Le moment où ce coup est porté à l’accusation a une importance politique considérable. La guerre de l'OTAN et de l'Ukraine est dans une crise profonde. Après avoir coûté la vie à des centaines de milliers d'Ukrainiens et englouti des dizaines de milliards de dollars, l'offensive tant vantée de l'OTAN s'est soldée par un échec catastrophique. Le gouvernement de Zelensky, qui gouverne sous le régime de la loi martiale, est en proie à des scandales de corruption, et il a limogé son plus proche conseiller, Andriy Yermak. Les gouvernements européens, confrontés à une opposition populaire massive, accusent ouvertement Washington de trahison stratégique.
Ces divisions internes poussent le régime de Zelensky et l'OTAN à des mesures toujours plus désespérées et imprudentes. Les puissances impérialistes européennes, et surtout l'Allemagne et la France, intensifient considérablement les discussions concernant le déploiement de troupes en Ukraine, le renforcement des capacités de frappe à longue portée et la transition vers une économie de guerre.

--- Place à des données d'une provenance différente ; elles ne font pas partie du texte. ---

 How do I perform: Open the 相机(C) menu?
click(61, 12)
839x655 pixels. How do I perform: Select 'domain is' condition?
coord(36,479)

La persécution de Bogdan Syrotiuk par l'État ukrainien fait partie intégrante d’une politique de guerre plus vaste. Les puissances impérialistes craignent par-dessus tout l'émergence d'un mouvement internationaliste et conscient de travailleurs et de jeunes opposés à la guerre. Elles entendent réduire au silence ceux qui contestent les mensonges de la propagande servant à justifier le massacre et qui luttent pour unir la classe ouvrière par-delà les frontières.

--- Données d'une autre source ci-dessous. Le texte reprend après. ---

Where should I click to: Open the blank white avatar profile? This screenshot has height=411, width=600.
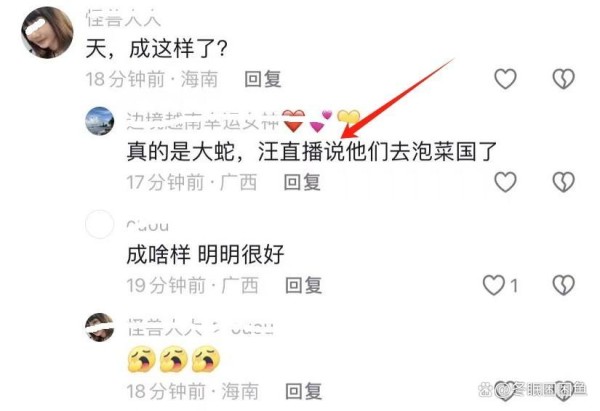pyautogui.click(x=99, y=224)
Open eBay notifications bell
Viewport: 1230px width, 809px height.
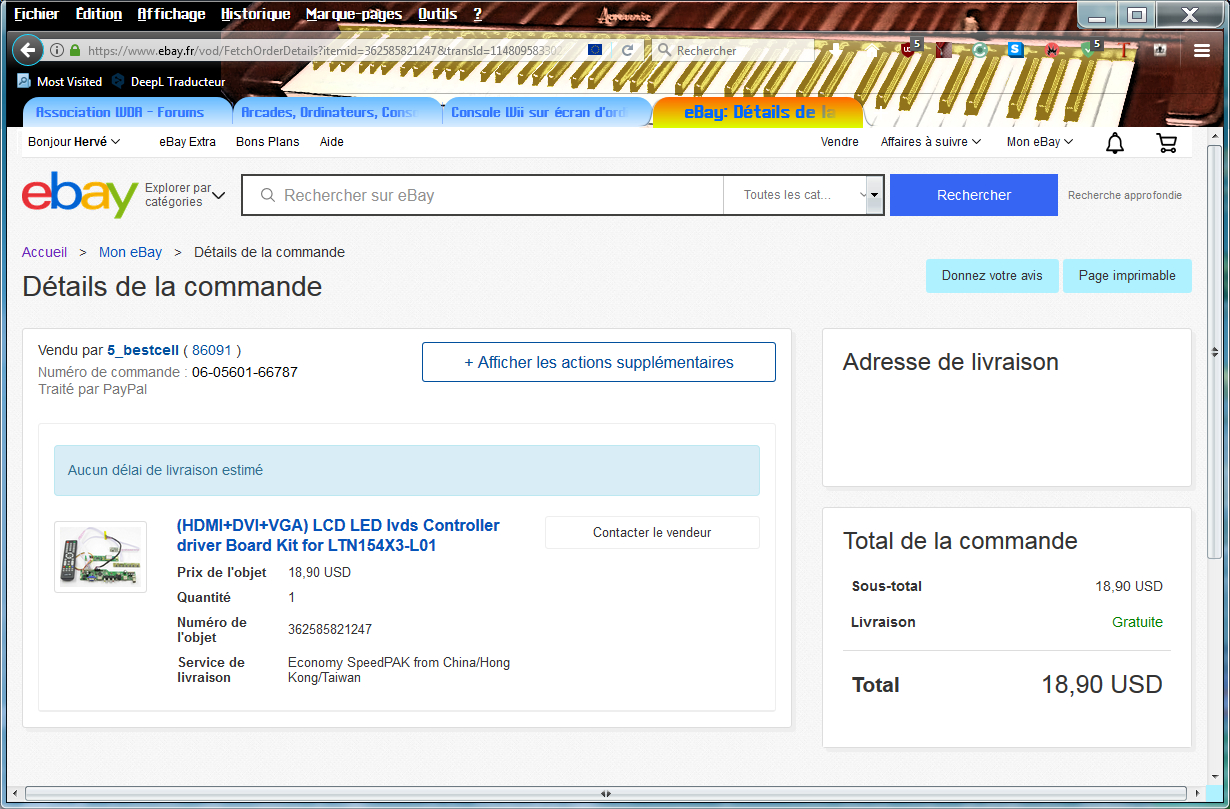pyautogui.click(x=1115, y=143)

L’agression contre Bogdan s’inscrit dans une campagne mondiale contre les mouvements socialistes et anti-guerre, alors que la classe dirigeante se tourne vers l’autoritarisme en prévision d’un conflit bien plus vaste et plus catastrophique encore.
En Allemagne, le Sozialistische Gleichheitspartei (SGP, Parti de l’égalité socialiste) a été ciblé par les services de renseignement en raison de son programme marxiste et de son opposition au militarisme.

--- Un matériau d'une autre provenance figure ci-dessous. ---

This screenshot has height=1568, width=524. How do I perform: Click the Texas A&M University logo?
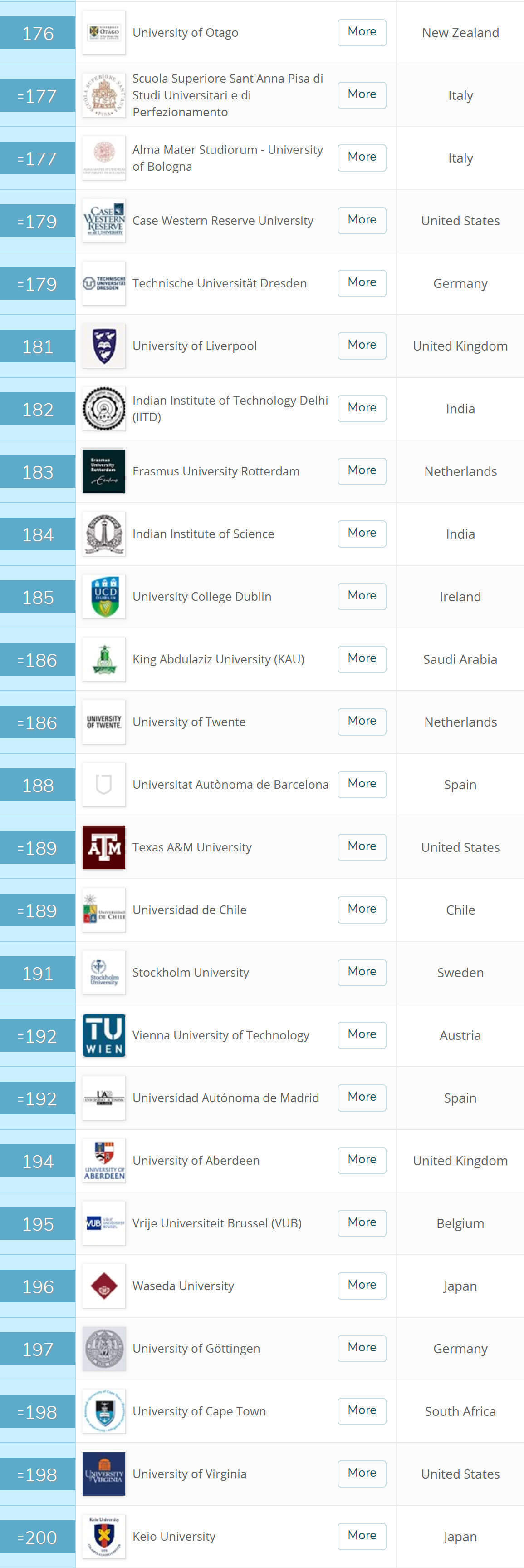click(x=104, y=847)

Aux États-Unis, le mouvement fascisant pro-Trump menace de classer «l’anticapitalisme» et «l’antichristianisme» comme des formes de terrorisme, tout en ciblant les immigrants, les opposants politiques et les militants de gauche.
Partout en Europe, des gouvernements ressuscitent des lois de censure datant de la guerre et criminalisent l'opposition au génocide perpétré contre les Palestiniens.
La réfutation du coup monté apportée par le rapport Irkhin donne à la classe ouvrière internationale une immense responsabilité. La lutte pour la liberté de Bogdan est indissociable de celle pour construire un mouvement conscient et organisé contre la marche à la guerre mondiale.
Comme le WSWS l’a déclaré lors de l’arrestation de Bogdan:
Il faut que les travailleurs, les étudiants et tous ceux qui sont déterminés à défendre les droits démocratiques et à s’opposer à l'escalade des guerres impérialistes qui, si elles ne sont pas stoppées menacent l'humanité d'une catastrophe nucléaire, entreprennent la lutte pour libérer Bogdan.
Cet avertissement est aujourd'hui plus urgent que jamais. Nous appelons les travailleurs, les jeunes, les étudiants, les artistes et les intellectuels du monde entier à:
Partager cette déclaration et dénoncer le caractère frauduleux de ces accusations.
Signer et diffuser la pétition exigeant la libération immédiate de Bogdan.
Organiser des réunions et des discussions dans les écoles, les universités et les lieux de travail.
Faire un don pour soutenir la campagne internationale.
Et surtout, à rejoindre le Comité international de la Quatrième Internationale, le parti mondial de la révolution socialiste.
Le combat pour la libération de Bogdan Syrotiuk est avant tout une lutte pour mobiliser la classe ouvrière en Ukraine, en Russie et à l'international contre la guerre. Sa défense est indissociable de la lutte pour construire un mouvement ouvrier mondial capable de mettre fin au système qui précipite l'humanité vers le désastre.